Pass sanitaire obligatoire dans la restauration : quelle organisation à la Brasserie du commerce à Besançon ?

Publié le 21/07/2021 - 14:01
Mis à jour le 23/07/2021 - 15:07

À partir du 1er août, le pass sanitaire sera indispensable pour se rendre dans les restaurants, les bars, les cafés, les brasseries… Pierre-Antoine Clément, gérant de la Brasserie du commerce à Besançon nous explique comment il compte appliquer cette obligation avec son équipe et nous confie aussi ses craintes.

À partir du 21 juillet, le pass sanitaire est obligatoire pour accéder aux lieux culturels, parcs de loisirs et autres salles de sport recevant plus de 50 personnes. L'extension de cette mesure est prévue à partir du 1er août dans des lieux tels que les restaurants, les brasseries, les bars et les cafés.

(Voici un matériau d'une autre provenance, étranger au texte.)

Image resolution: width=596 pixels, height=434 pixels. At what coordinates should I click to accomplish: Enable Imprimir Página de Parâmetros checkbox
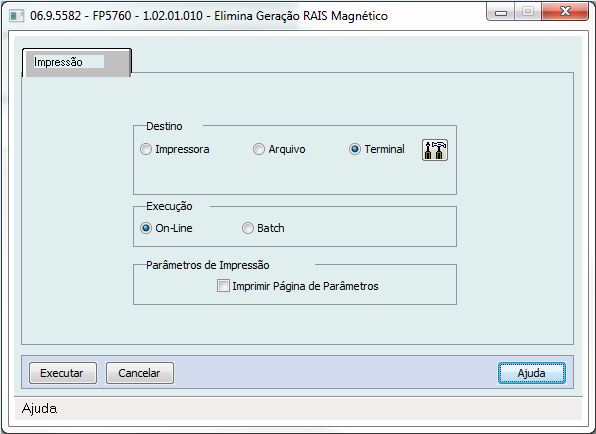tap(223, 286)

Cette obligation concerne dans un premier temps les clients, mais le personnel des établissements aussi à partir de fin août ou mi-septembre (date pas encore officialisée) puisqu'en cas de non-respect du pass sanitaire, un salarié pourra être suspendu pendant 2 mois, puis licencié pour faute grave s'il ne souhaite pas respecter la loi et des amendes sont prévues : 1.500€ pour le salarié, 9.000€ pour l'employeur en cas de contrôle une première fois, 5.000€ pour le salarié, 45.000€ pour l'employeur en cas de récidive.

"C'est flou"

À la Brasserie du commerce au centre-ville de Besançon, Pierre-Antoine Clément, le gérant, pense que le pass sanitaire est "une bonne solution pour contrecarrer l'évolution de l'épidémie de Covid-19 parce que ce qu'on veut éviter c'est fermer encore une fois".

En revanche, c'est la mise en application qui lui pose quelque problème. "On n'a pas de date précise concernant l'obligation du pass sanitaire pour les salariés, quel matériel doit-on utiliser pour flasher les QR codes, doit-on contrôler les identités des personnes pour éviter les faux certificats, c'est flou", dit-il. Malgré tout, Pierre-Antoine Clément se prépare pour le 1er août et a déjà une idée du type d'accueil qu'il réserve à ses clients.

Un accueil encadré à la Brasserie du commerce dès le 1er août

Le gérant de la Brasserie pense que lui-même et ses salariés utiliseront leur smartphone personnel sur lesquels sera installée l'application gouvernementale Tous anti covid "avec sans doute une spécificité pour les professionnels de restauration", suppose-t-il.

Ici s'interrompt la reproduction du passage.